After demonstrating the role of morphological changes (generation of a shield layer
on the topsoil) on erosion patterns, overland flow morphologies were statistically
characterized. To do so, the catchment-scale network analyses were applied on
the micro-roughnesses of unchanneled surfaces at the laboratory scale (2-m×1-m
flume). The scaling relation between the drainage area and stream length (Hack¿s
law), along with exceedance probabilities of drainage area, discharge, and upstream
flow network length, is well known for catchment-scale channelized fluvial regions. It was found that the relationships for the overland flow network were the same as those found
for large-scale catchments and for laboratory experiments with observable channels.
In addition, the scaling laws were temporally invariant, even though the network
dynamically changed over the course of the experiment.

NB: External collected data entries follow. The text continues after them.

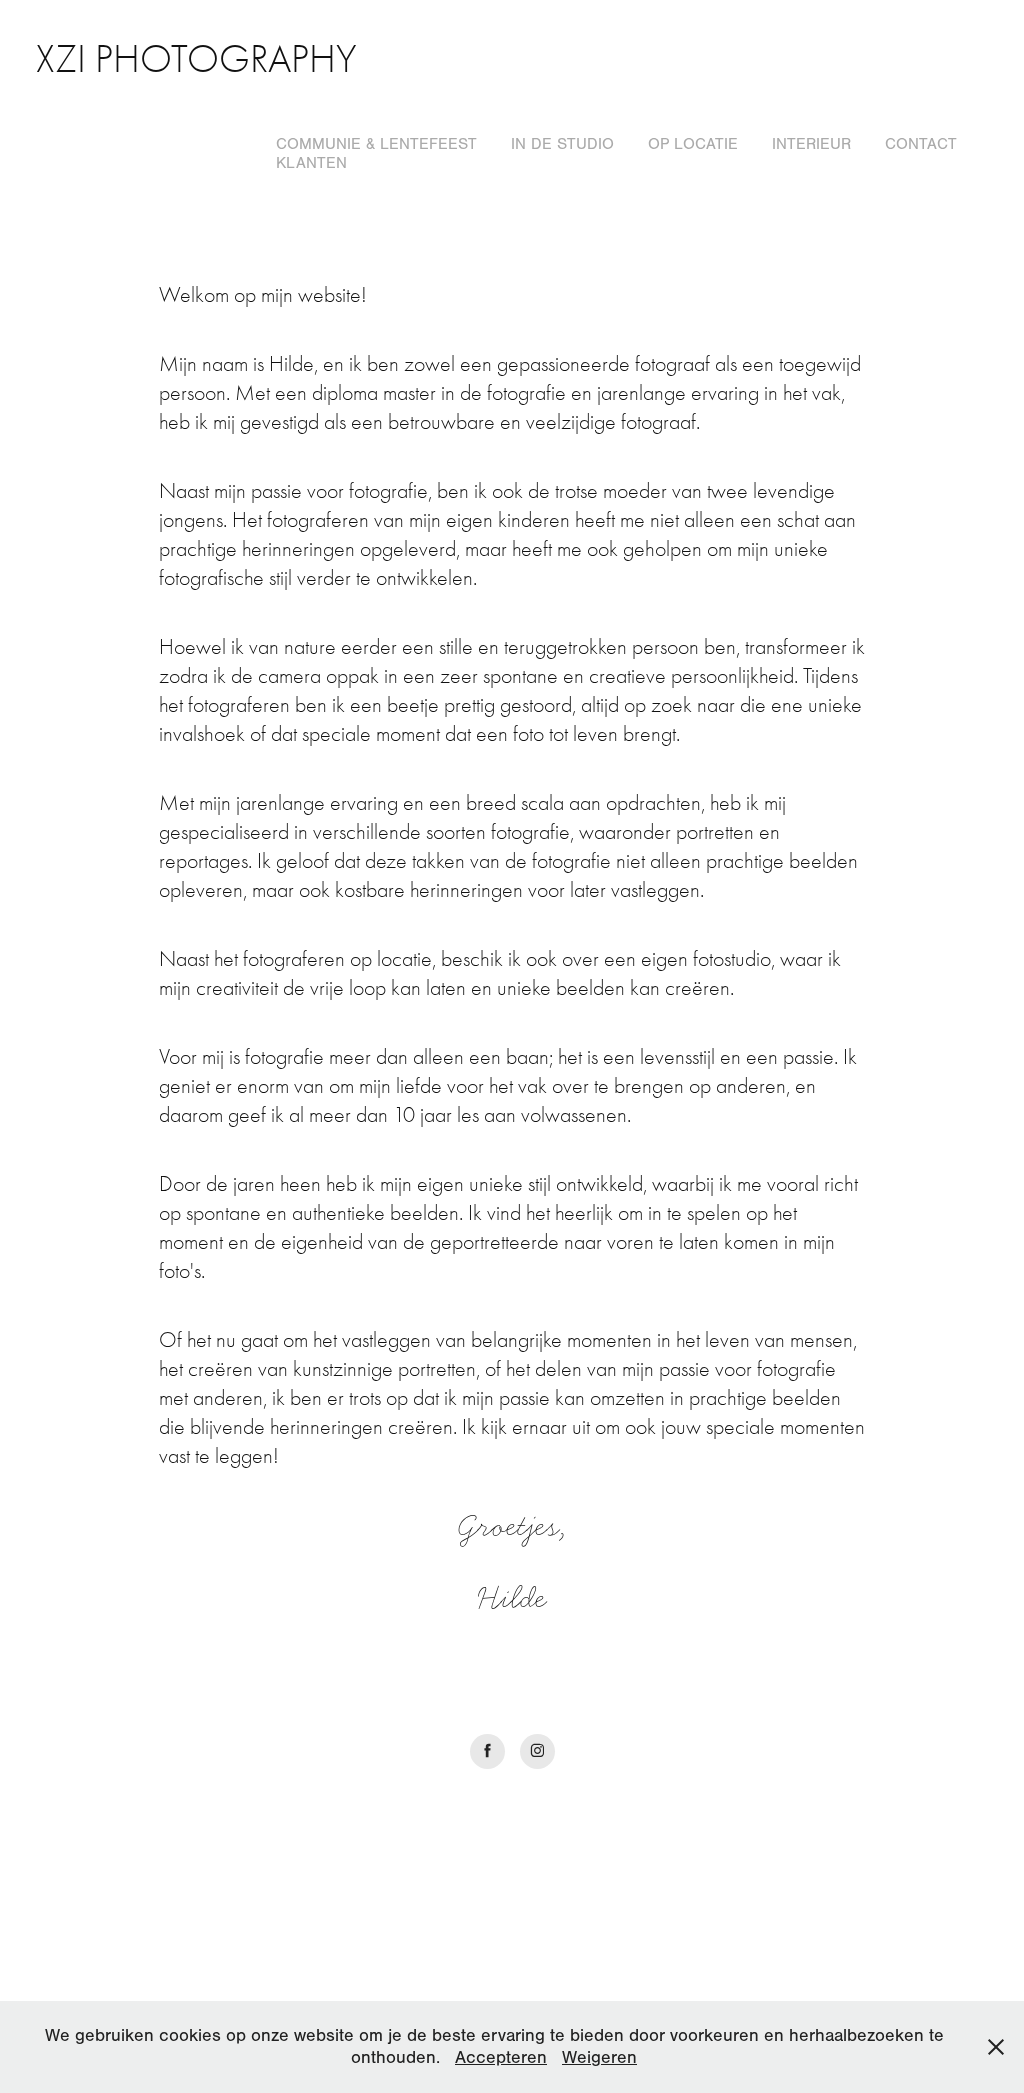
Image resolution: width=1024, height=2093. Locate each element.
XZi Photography (196, 59)
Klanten (311, 163)
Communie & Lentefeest (376, 144)
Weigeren (599, 2057)
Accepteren (501, 2057)
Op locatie (693, 144)
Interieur (811, 144)
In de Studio (562, 144)
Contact (921, 144)
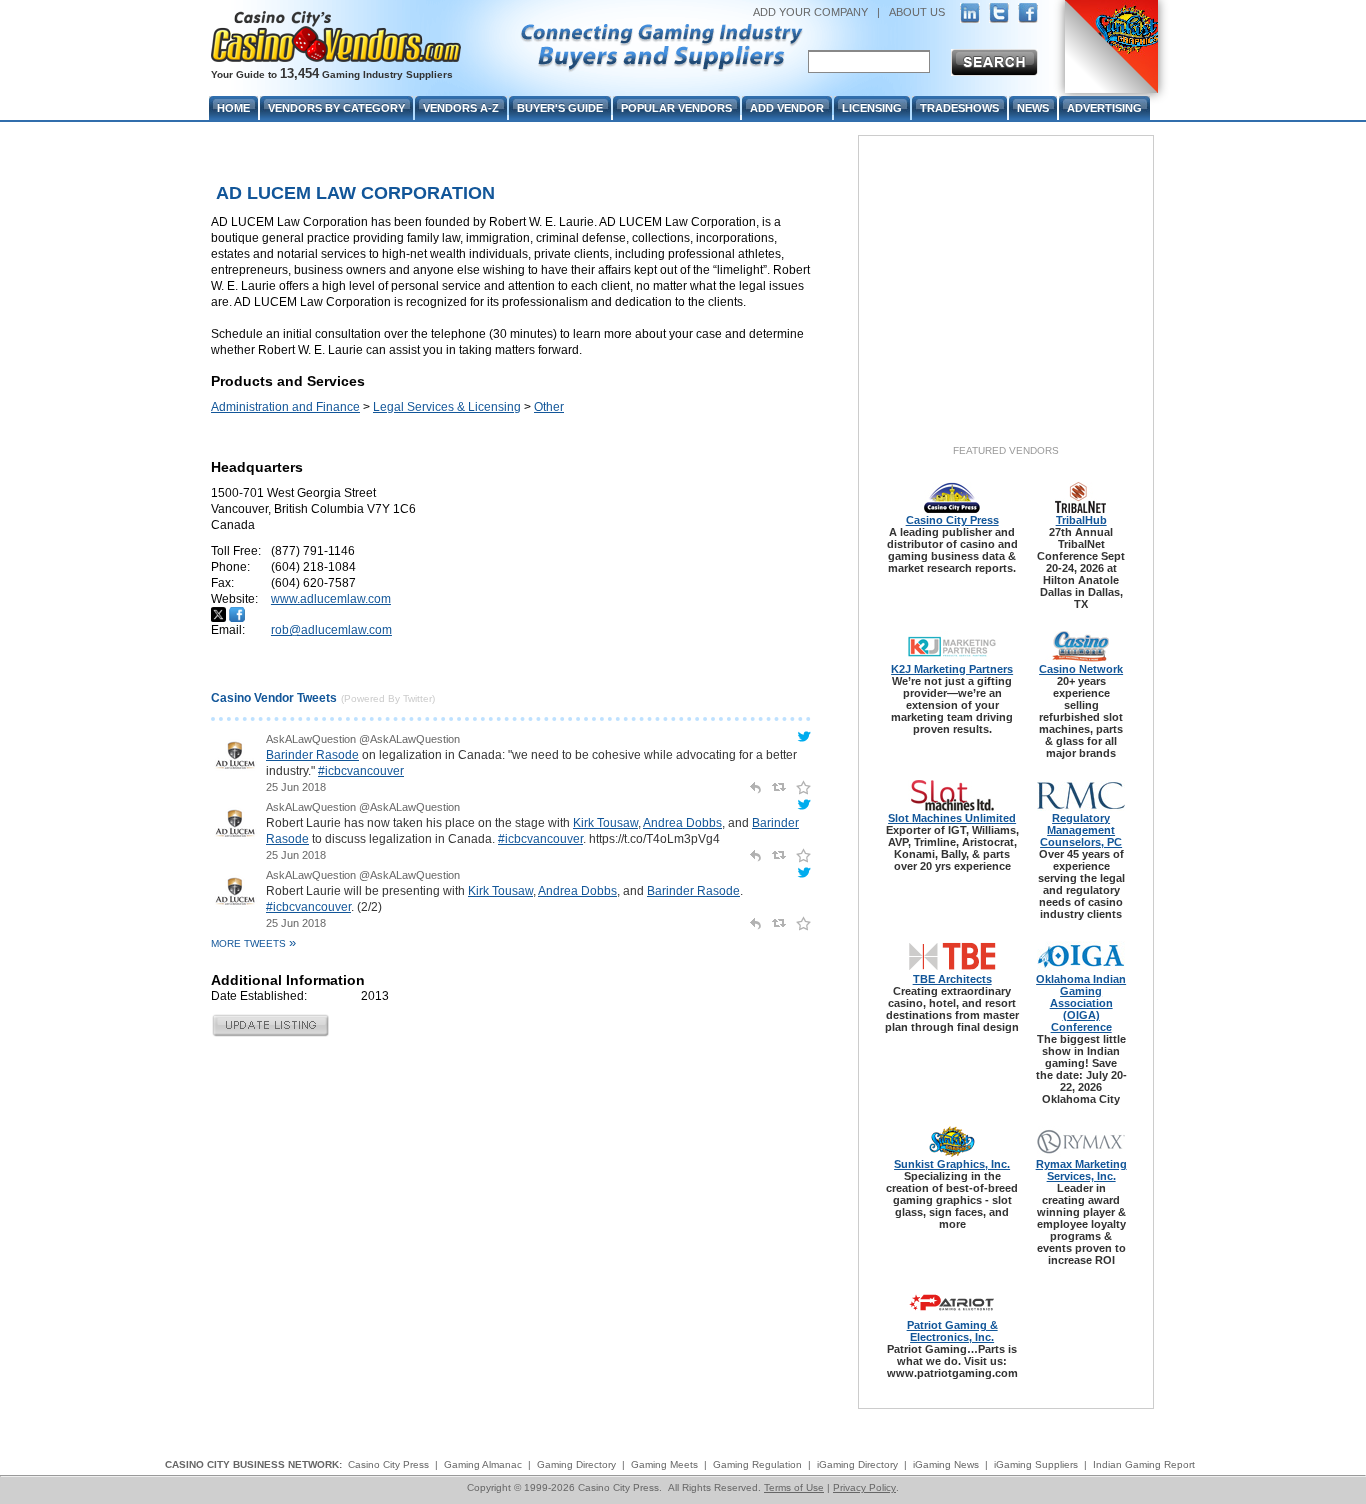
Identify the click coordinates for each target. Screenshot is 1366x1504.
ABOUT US (917, 12)
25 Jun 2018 (296, 787)
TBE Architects (952, 979)
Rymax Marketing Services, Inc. (1081, 1170)
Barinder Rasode (312, 755)
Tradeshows (959, 108)
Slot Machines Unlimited (952, 818)
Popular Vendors (676, 108)
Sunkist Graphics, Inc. (952, 1164)
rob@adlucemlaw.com (331, 630)
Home (233, 108)
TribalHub (1081, 520)
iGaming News (946, 1464)
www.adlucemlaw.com (331, 599)
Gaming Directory (576, 1464)
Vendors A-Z (461, 108)
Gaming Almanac (483, 1464)
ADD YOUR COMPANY (810, 12)
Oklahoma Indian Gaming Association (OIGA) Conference (1081, 1003)
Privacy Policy (864, 1487)
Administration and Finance (285, 407)
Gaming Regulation (757, 1464)
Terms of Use (794, 1487)
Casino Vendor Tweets (274, 698)
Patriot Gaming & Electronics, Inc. (952, 1331)
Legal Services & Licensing (447, 407)
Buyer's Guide (560, 108)
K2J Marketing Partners (952, 669)
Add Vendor (787, 108)
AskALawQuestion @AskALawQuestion (363, 739)
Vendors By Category (336, 108)
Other (549, 407)
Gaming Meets (664, 1464)
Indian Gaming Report (1144, 1464)
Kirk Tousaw (605, 823)
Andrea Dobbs (682, 823)
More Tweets (253, 943)
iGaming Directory (857, 1464)
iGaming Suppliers (1036, 1464)
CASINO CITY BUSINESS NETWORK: (253, 1464)
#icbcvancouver (361, 771)
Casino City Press (952, 520)
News (1033, 108)
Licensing (872, 108)
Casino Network (1081, 669)
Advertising (1104, 108)
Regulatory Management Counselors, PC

In the next step, we tested the applicability of a physically-based catchment scale landscape evolution model (LEM) at laboratory scale and in absence of rills. We modeled the overland flow as a network that preserves the water flux for each cell in the discretized domain. This network represented the surface flow and determined the evolution direction. The spectral analysis confirmed that the model predictions capture the main characteristics of the measured morphology. However, the model could not reproduce the experimental scaling relation as the micro-roughnesses of the surface were not produced by the model. In order to modify the LEM, it was solved as a stochastic partial differential equation. The results showed that an extra term for roughness was necessary to simulate more details of the morphology. Furthermore, a new deterministic approach (diffusion coefficient as a step function of curvature) was proposed and tested to improve the model predictions in the statistical sense.\
Besides the scientific contributions, useful modeling, optimization and data analysis tools (C++ and Python codes) were provided for future geomorphological studies.